Collected data entries
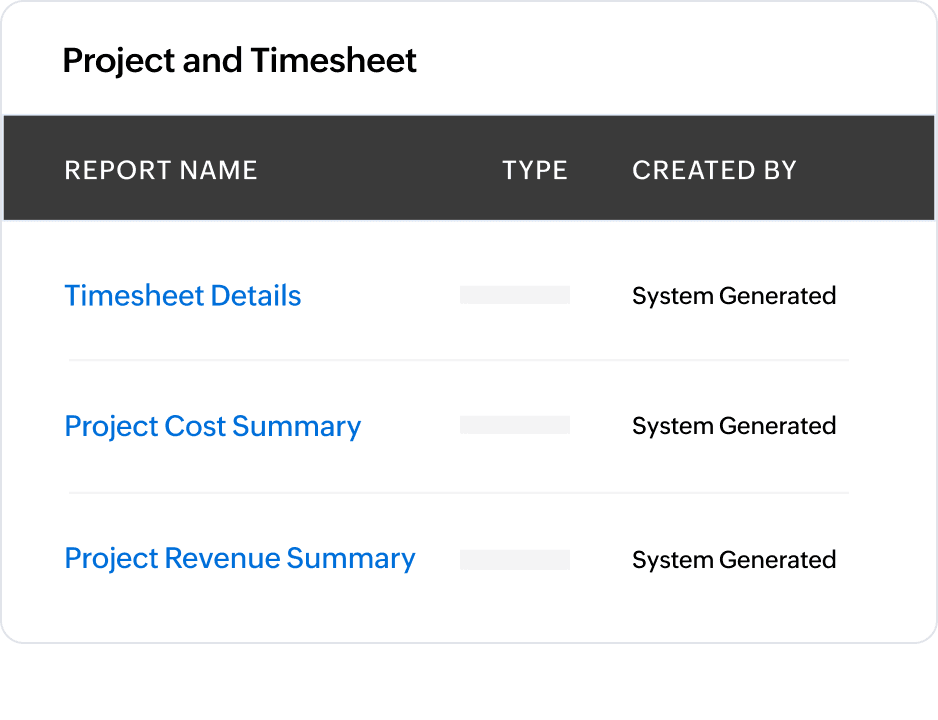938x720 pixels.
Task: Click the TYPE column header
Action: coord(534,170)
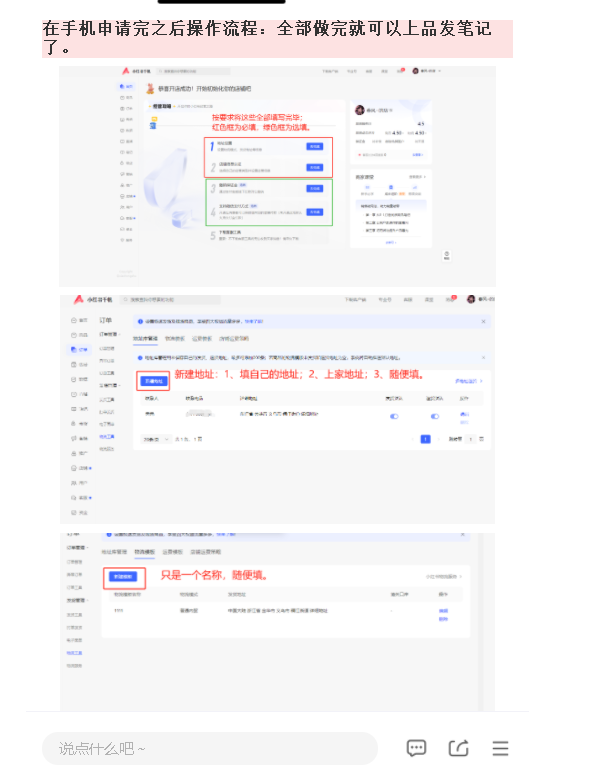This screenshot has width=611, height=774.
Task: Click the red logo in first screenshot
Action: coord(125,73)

* * *

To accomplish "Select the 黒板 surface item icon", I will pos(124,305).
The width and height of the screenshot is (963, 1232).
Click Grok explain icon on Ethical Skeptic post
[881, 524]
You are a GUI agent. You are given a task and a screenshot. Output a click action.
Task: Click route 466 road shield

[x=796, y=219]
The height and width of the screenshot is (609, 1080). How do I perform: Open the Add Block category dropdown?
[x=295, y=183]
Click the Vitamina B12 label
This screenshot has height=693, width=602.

### [What you should do]
Look above for the line with "The width and" and the line with "This screenshot has height=693, width=602.". Write out those two lines and all the lines between them, exactly, and no others.

### [Reply to the task]
The width and height of the screenshot is (963, 1232).
Click Grok explain icon on Ethical Skeptic post
[881, 524]
You are a GUI agent. You are given a task and a screenshot. Output a click action.
Task: Click route 466 road shield

[x=796, y=219]
The height and width of the screenshot is (609, 1080). How do I perform: Open the Add Block category dropdown?
[x=295, y=183]
Click the Vitamina B12 label
This screenshot has height=693, width=602.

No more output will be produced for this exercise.